Middle Eastern sovereign wealth funds like Mubadala (UAE), QIA (Qatar), and PIF (Saudi Arabia) have been actively channeling billions into Southeast Asian tech startups, digital infrastructure, and green energy initiatives. The UAE alone secured several CEPAs with ASEAN economies in recent years, reducing barriers for Emirati businesses eyeing expansion in the region.
Despite their benefits, FTAs aren’t perfect. They create winners and losers. Industries exposed to global competition may struggle, especially if they lack scale or innovation capacity. For instance, U.S. manufacturing sectors have long criticised FTAs like NAFTA (now USMCA), arguing they contributed to factory closures and job losses in certain regions.
A 2023 Pew Research survey found that 59% of Americans believe FTAs are good for the country overall, but concerns about outsourcing and domestic job impacts persist. In Southeast Asia, while the macro benefits of FTAs are clear, small and medium enterprises (SMEs) sometimes find compliance with complex “rules of origin” burdensome.
There’s also a geopolitical dimension. Some countries worry about FTAs diluting their ability to set independent policies on labor rights, environmental standards, and data privacy. Civil society groups have raised concerns about clauses in trade deals that allow corporations to sue governments over regulations they deem harmful to profits.
This brings us to tariffs — the flip side of FTAs. When U.S. President Donald Trump launched his tariff campaign against China in 2018, it marked a sharp turn toward protectionism. The rationale was clear: shield American industries from foreign competition, particularly in sectors like steel, aluminum, and technology.
By mid-2019, tariffs covered more than $360 billion worth of Chinese goods, prompting retaliatory measures and triggering a full-blown trade war. According to the Peterson Institute for International Economics, these tariffs increased the average U.S. tariff rate from 1.6% to 6.5%, the highest in decades.
But tariffs come with costs. The U.S. Congressional Budget Office estimated that the Trump-era tariffs reduced U.S. GDP by 0.3% in 2020, costing the average American household around $1,200 annually in higher prices. ([CBO, 2021])
Global supply chains are so intertwined that tariffs often boomerang: raising costs for local businesses and consumers alike. In contrast, FTAs aim to create “win-win” situations, albeit imperfectly, by fostering competition and collaboration.
Southeast Asia has largely bet on free trade, and so far, it’s paying off. The region’s integration into global value chains, from electronics to textiles, has been accelerated by smart deployment of FTAs. For instance, Vietnam’s strategic use of trade agreements has helped it become the second-largest exporter of smartphones globally, after China.
This openness has also made the region a magnet for Middle Eastern capital. The Damac Group from the UAE recently announced a $3 billion investment in Southeast Asian data centres, positioning itself to capitalise on the region’s digital boom.

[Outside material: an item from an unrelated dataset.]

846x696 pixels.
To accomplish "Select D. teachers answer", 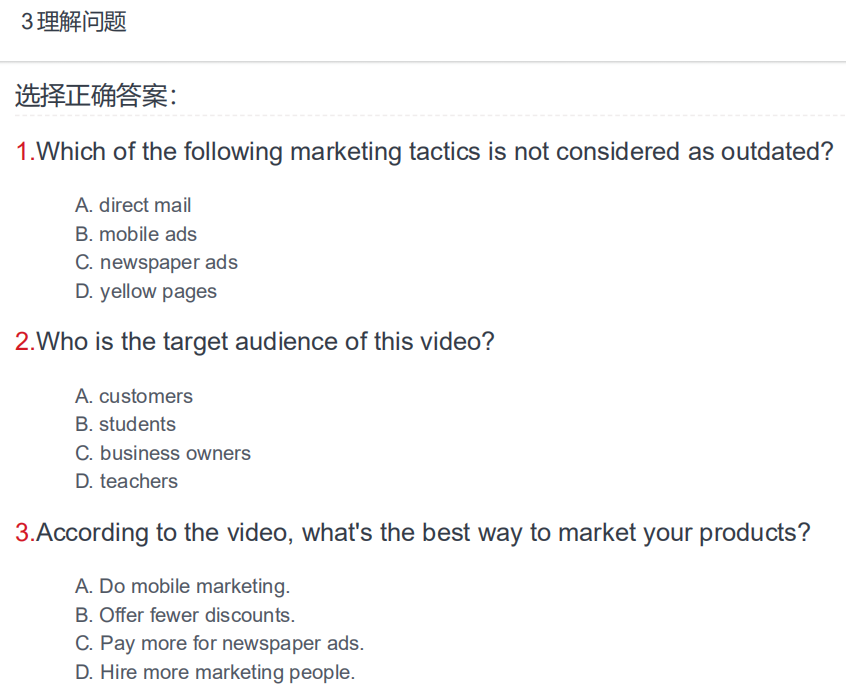I will pos(126,481).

Southeast Asia’s approach reflects a pragmatic recognition: rather than retreat behind tariff walls, it’s better to build bridges — with both Western economies and emerging partners in the Middle East and Africa.

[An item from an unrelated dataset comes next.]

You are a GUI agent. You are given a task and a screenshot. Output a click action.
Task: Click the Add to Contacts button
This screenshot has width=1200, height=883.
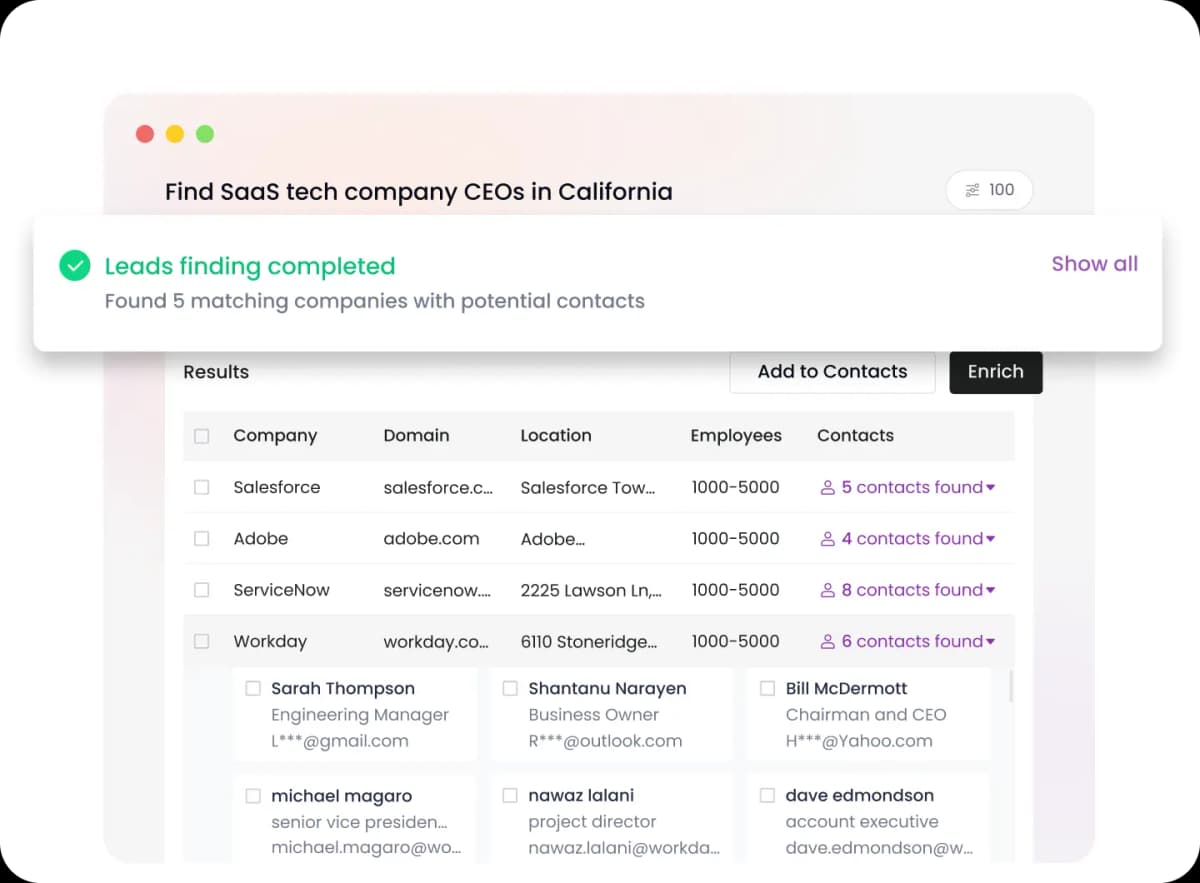(x=832, y=372)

As we observe the shifting trade winds, one thing is clear: the global economy is not moving away from globalisation, but toward selective globalisation. Countries are recalibrating their supply chains, choosing trusted partners, and balancing openness with resilience.
FTAs are not panaceas, but they remain powerful tools for economic growth and integration. Tariffs, while politically expedient, often hurt the very consumers and industries they aim to protect. The real art lies in knowing when to open doors and when to reinforce them.
For Southeast Asia — and for MENA investors eyeing the region — the answer seems clear. Build the agreements. Forge the partnerships. And let trade, not tariffs, drive prosperity.